**Problem statement**
The full set of entries must be copied exactly.

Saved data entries
________________________________________
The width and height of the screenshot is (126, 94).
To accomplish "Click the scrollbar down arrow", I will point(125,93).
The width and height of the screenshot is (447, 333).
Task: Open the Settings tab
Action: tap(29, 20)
________________________________________
**Written reply**
The width and height of the screenshot is (126, 94).
To accomplish "Click the scrollbar down arrow", I will point(125,93).
The width and height of the screenshot is (447, 333).
Task: Open the Settings tab
Action: tap(29, 20)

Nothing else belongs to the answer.